I have students at Columbia from all over the world. Even when they have been born in this country, they represent a far wider variety of cultural, religious, social traditions than they did in colleges and universities twenty-five years ago. We cannot continue to teach the Western tradition simply as the roots of ourselves. We need to work out ways of presenting the history of Europe much more as area studies, the way we present Southeast Asian area studies, or Latin American area studies.

We cannot assume that students today understand the basic terminology -- whether it is "parliament" or "priest" or "sacrament.” They do not know the map of Europe. We cannot assume that the things we refer to when we are using a paradigm from European history -- such as aristocracy or feudalism -- are things that our students are familiar with.

Although as a medievalist I know much less about it, I would suggest that the teaching of American history needs to be globalized, too. Obviously the Second World War looks far different from a global perspective than it does from an American one. And I think one would learn a great deal by putting it in a larger setting.

But we are just beginning to think about how to do this and what materials to use. Globalization doesn't mean giving up the teaching of European history. We should continue to teach Europe, but we have to do it from a different point of view, and we have to do it in conjunction with some re-examination of the relationship between college and secondary school education.

Those are ways in which people in my part of the academy need to think beyond the academy.

Ferris: You deal wonderfully with art as a historian. Could you talk about the importance of images, photographs, works of art for the historian?

Bynum: Art is a wonderful primary source from my period, although we can never know exactly what people thought when they saw it. Nonetheless, art is one of the ways in which you are in the same world with people who were not literate. It puts you into the world of the stories that shaped their lives in a way that the written text may never do, unless the written texts record folk material, which is relatively rare.

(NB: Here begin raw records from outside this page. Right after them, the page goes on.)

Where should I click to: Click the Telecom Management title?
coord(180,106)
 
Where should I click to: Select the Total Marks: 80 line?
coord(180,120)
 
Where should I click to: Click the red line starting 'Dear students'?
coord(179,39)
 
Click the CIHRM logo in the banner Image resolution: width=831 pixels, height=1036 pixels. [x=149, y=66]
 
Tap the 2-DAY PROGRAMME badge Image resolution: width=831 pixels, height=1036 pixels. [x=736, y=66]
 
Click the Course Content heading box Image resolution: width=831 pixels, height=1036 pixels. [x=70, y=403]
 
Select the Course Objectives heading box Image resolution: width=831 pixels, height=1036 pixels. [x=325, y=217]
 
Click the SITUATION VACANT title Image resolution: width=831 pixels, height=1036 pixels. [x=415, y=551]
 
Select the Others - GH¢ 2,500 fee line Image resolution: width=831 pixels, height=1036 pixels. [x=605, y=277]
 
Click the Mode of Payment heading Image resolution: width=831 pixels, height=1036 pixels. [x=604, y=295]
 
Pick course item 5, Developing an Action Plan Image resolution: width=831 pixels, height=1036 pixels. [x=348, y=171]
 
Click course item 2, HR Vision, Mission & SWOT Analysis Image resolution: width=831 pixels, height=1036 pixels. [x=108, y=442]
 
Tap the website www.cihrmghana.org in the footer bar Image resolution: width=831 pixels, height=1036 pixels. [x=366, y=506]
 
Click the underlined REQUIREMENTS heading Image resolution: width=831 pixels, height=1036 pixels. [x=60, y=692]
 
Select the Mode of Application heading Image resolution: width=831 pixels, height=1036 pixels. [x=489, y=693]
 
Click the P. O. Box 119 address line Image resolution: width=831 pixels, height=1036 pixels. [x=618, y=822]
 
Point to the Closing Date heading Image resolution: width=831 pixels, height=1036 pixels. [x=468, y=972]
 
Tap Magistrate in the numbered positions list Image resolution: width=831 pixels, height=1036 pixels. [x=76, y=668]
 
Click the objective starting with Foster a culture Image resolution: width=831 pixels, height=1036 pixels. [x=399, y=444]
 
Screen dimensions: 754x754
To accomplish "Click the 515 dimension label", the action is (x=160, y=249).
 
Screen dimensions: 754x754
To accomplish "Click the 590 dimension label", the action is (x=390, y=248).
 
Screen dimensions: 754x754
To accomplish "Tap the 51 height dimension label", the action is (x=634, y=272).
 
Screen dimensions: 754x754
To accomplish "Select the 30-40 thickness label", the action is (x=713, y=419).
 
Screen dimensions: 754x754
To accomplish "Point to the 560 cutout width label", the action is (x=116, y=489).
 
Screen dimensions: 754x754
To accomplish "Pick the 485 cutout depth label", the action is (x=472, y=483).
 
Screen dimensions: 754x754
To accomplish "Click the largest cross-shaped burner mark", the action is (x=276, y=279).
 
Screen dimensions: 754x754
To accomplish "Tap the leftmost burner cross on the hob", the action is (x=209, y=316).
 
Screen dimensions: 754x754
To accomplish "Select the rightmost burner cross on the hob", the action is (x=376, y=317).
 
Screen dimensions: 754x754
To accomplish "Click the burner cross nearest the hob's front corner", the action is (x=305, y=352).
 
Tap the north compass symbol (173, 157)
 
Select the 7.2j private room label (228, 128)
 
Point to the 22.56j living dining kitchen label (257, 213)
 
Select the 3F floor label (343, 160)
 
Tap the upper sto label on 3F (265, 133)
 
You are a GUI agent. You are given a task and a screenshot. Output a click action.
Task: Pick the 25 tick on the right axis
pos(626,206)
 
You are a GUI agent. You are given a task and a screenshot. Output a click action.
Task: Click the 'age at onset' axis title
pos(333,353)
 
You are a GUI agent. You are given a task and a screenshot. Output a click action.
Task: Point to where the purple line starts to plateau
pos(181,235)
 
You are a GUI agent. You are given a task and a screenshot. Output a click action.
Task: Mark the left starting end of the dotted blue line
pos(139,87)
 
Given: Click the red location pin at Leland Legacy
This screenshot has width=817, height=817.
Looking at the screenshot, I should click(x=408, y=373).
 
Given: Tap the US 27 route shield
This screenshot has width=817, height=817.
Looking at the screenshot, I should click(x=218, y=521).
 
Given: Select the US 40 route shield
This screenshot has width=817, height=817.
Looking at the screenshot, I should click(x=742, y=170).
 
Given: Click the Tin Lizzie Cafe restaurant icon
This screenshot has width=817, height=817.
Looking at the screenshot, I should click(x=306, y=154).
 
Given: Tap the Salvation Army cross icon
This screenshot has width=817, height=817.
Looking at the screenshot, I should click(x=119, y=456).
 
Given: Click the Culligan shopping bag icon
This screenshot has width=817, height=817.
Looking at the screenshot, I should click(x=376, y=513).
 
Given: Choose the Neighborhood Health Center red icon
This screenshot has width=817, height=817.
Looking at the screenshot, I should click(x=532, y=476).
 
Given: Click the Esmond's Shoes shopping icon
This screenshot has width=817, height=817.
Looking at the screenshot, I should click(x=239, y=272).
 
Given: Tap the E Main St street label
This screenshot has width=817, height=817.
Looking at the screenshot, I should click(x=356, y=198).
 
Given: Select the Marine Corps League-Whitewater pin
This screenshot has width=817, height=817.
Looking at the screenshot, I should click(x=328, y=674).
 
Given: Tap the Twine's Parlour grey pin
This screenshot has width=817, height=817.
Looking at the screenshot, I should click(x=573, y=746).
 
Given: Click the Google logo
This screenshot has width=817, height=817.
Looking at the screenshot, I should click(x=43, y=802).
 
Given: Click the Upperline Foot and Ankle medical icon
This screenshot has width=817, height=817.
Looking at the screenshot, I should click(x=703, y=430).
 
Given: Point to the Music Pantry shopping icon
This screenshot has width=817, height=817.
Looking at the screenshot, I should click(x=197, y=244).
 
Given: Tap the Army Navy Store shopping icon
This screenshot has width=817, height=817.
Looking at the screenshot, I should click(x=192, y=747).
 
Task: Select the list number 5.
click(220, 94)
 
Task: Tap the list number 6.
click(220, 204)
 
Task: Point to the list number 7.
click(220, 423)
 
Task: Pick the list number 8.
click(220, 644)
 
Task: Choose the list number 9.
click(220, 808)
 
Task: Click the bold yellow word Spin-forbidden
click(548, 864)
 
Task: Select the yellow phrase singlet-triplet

I also use archeology and photographs in my teaching. It might seem odd because, of course, you cannot have a photograph of the fifteenth century. But I have, for example, sometimes shown my students just the landscape in Burgundy. I have shots that I took that avoid modern superhighways and power lines, so that the students can see the way in which dozens of hills and small mountains shape the countryside. Then they can understand something like feudalism and how with a castle on a hill you could dominate the surrounding countryside in a way that you wouldn't do in a place that was completely flat.

Or I show them a photograph of the fen country in England and they understand what back-breaking work it was to drain that area and what it agriculturally.

Aerial photography can be wonderful for the Middle Ages because we can see sometimes where the Roman villas were and where the roads were. From something that was there two thousand years ago, a vestige remains. It can give you an almost magic feeling of being back in the period.

It is also true that today's students in general read and write with a little less ease than students did twenty-five years ago. They respond to the visual, and therefore the visual can be a way of drawing them in and getting them to ask questions, simply by showing them a photograph and saying, “How do you imagine you might live in this sort of landscape?"

Ferris: Let me carry this a little further. I was fascinated that in your essay, “Continuity, Survival, and Resurrection” from your book Fragmentation and Redemption, you used twentieth century popular culture.

There is a cover of Weekly World News with the painting of Elvis weeping real tears. And you also talk about the Invasion of the Body Snatchers and The Fly in trying to evoke the relationships to the medieval period. Can you talk about this idea of things enduring no matter what age or what level of culture?

Bynum: The kinds of issues I was trying to explore in The Resurrection of the Body -- questions about identity and what it means to be embodied -- are very, very pressing questions at the end of the twentieth century. I find that one of the best ways to get students to think about complicated philosophical and theological issues is to talk about, for example, a Star Trek episode.

Star Trek is a tremendously sophisticated examination of some of the kinds of problems that present-day philosophers of mind are engaged in exploring. It raises questions about identity as sophisticated as those of the philosopher Bernard Williams or Robert Nozick.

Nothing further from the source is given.